MobileRead Forums - View Single Post

unboggling · 02-10-2014, 04:40 AM

Quote:

Originally Posted by LadyKate

Ok, I tend to look at things as starting to cleanup with HTML.

HTML can be obtained by opening an ePub, or a Mobi file from Calibre. Saving an rtf, doc or docx file as html in some kind of editor that handles it.

Converting a pdf file to HTM or HTML using Acrobat Pro (I only have version 7 lol. don't use it enough to buy a newer version), a word processor that can translate to HTML or mobipocket creator which as part of the process of translating the prc generates an html file.

In other words.
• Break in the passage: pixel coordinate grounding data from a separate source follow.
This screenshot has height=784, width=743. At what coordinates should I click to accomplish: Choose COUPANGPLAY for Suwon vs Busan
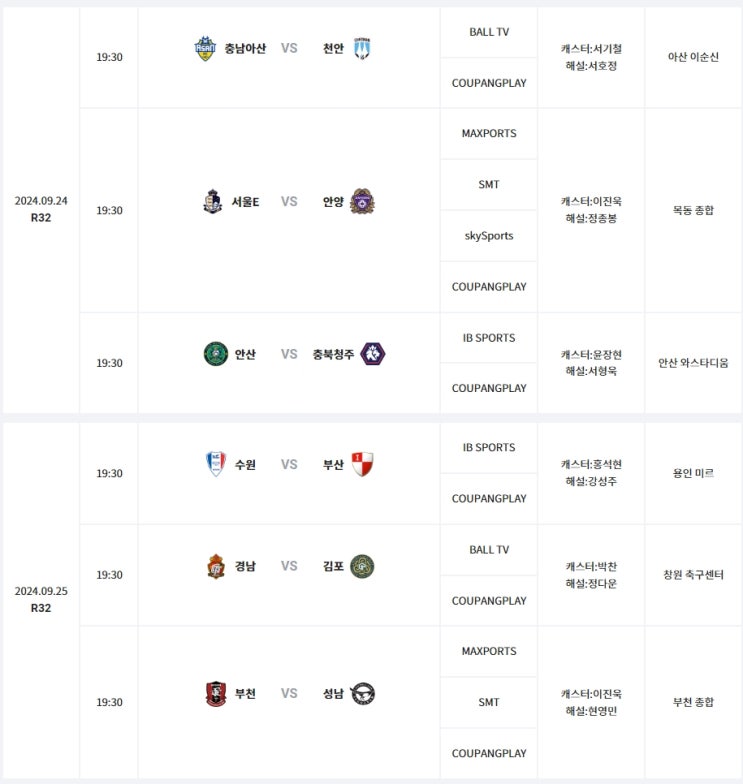click(x=489, y=498)
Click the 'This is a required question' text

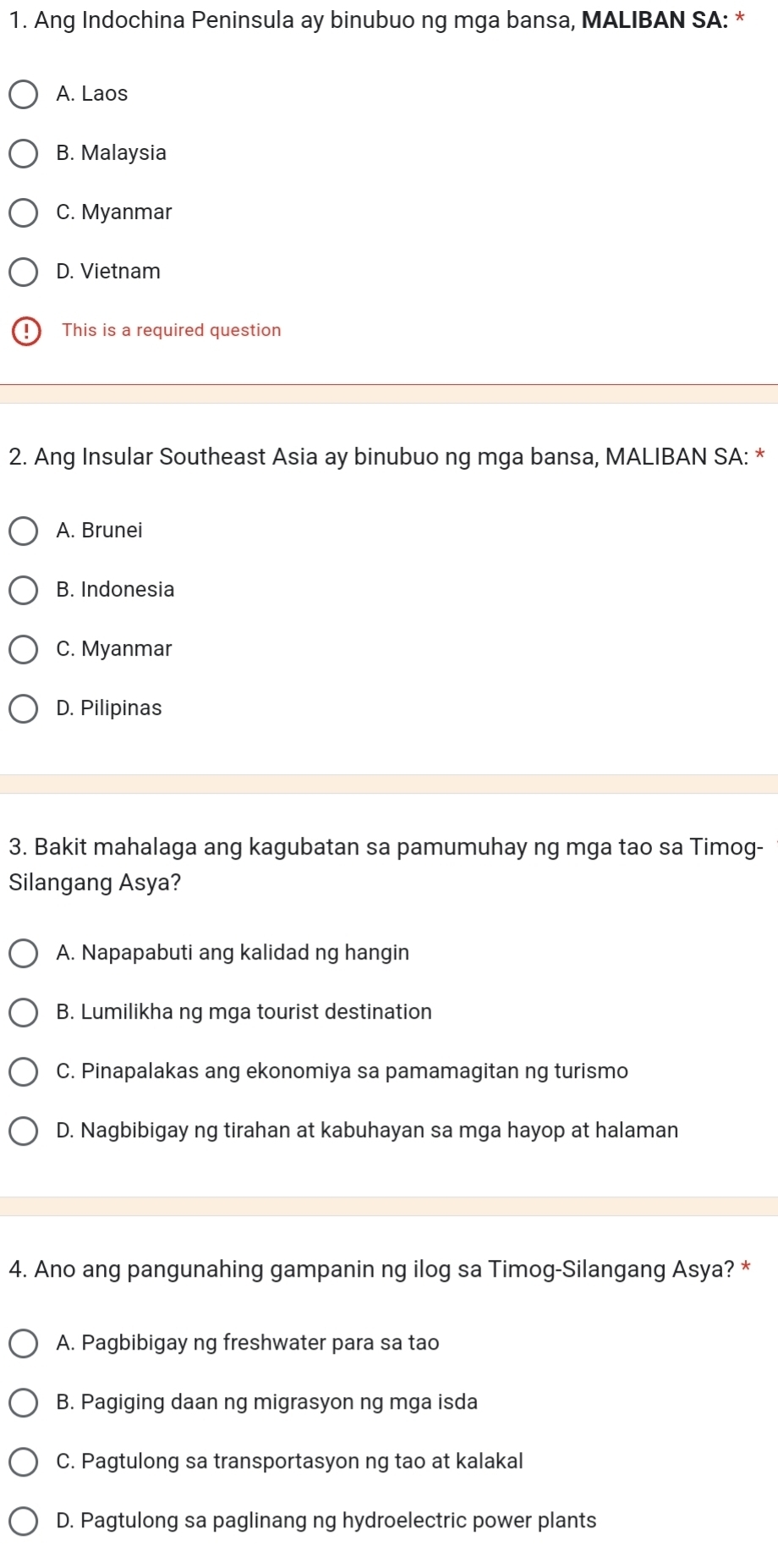point(172,330)
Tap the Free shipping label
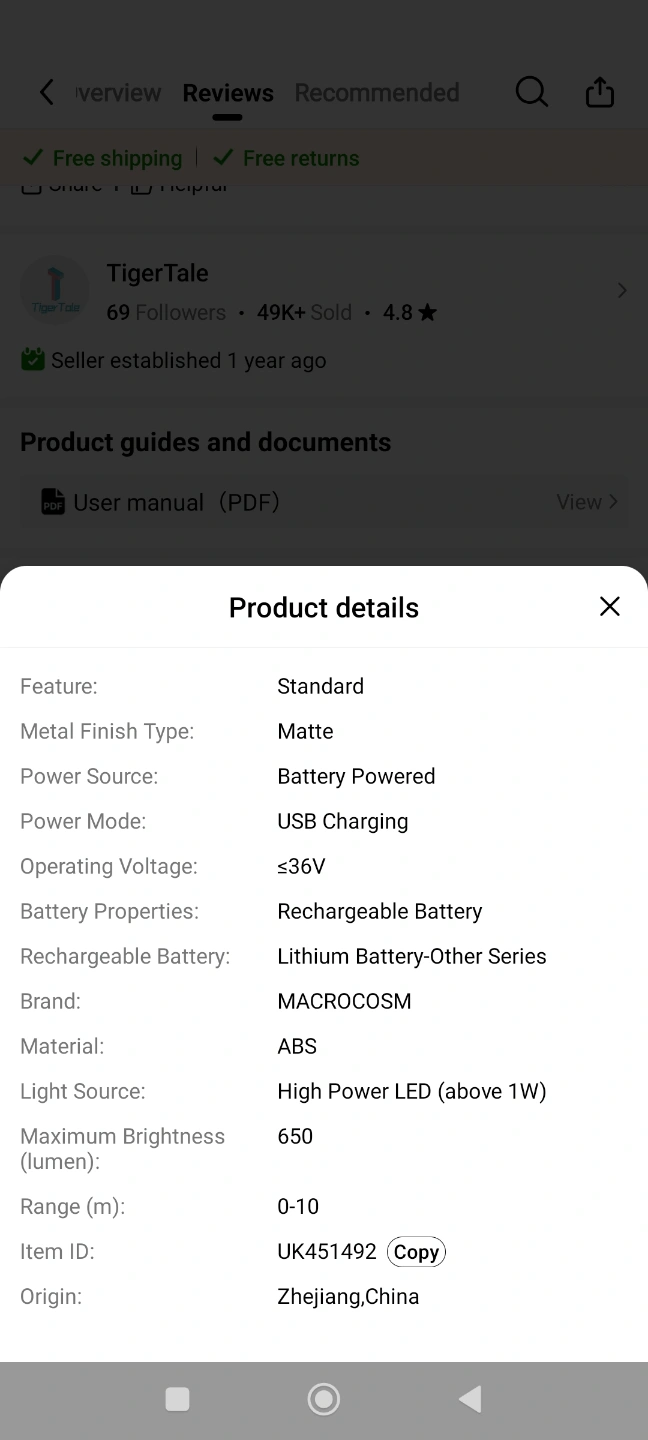Image resolution: width=648 pixels, height=1440 pixels. (x=117, y=158)
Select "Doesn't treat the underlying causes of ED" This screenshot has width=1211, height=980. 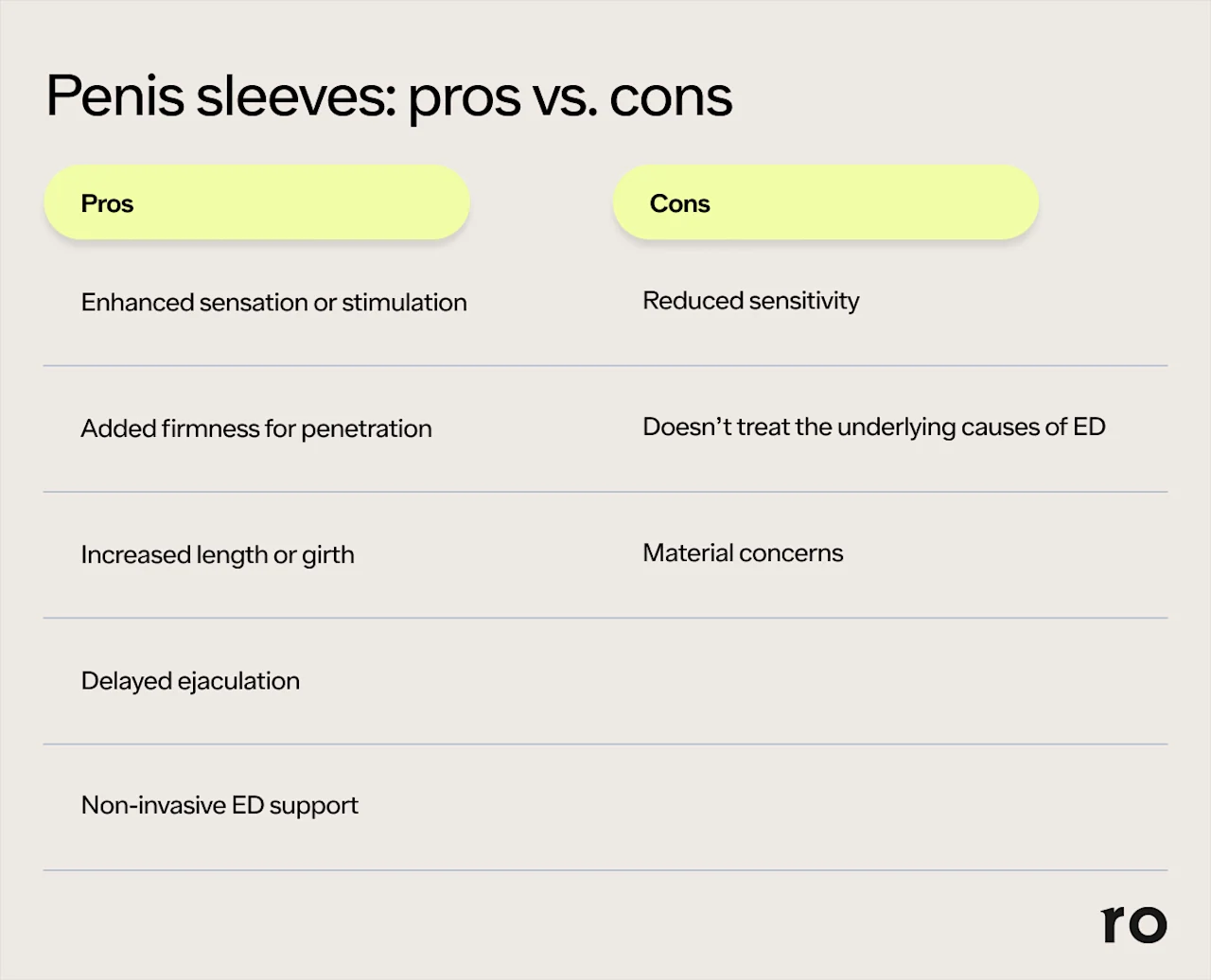tap(873, 427)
Using any method I can find I translate my original document to HTML. Perhaps even taking an old text file and going through and adding tags to it. (I can't find the php files I had that used a bunch of rules for creating paragraphs out of a flat txt file. It took me quite a while to write it and figure out the regex for finding all the characters found in a paragraph) ...

You want to clean the HTML, or generate clean HTML. This thread isn't the best place to discuss that. Like I said, I generally ignore the code level (HTML/XHTML, CSS). My knowledge/skills there are at the low end of the learning curve. I fix formatting problems interfering with readability if they are quickly fixable, but for my purpose, reading books for enjoyment, I don't care if the underlying code is clean or not.

btw, take a look at Toxaris' Word macro for clean HTML code:

https://www.mobileread.com/forums/showthread.php?t=142530

(for Word on Windows or OS X)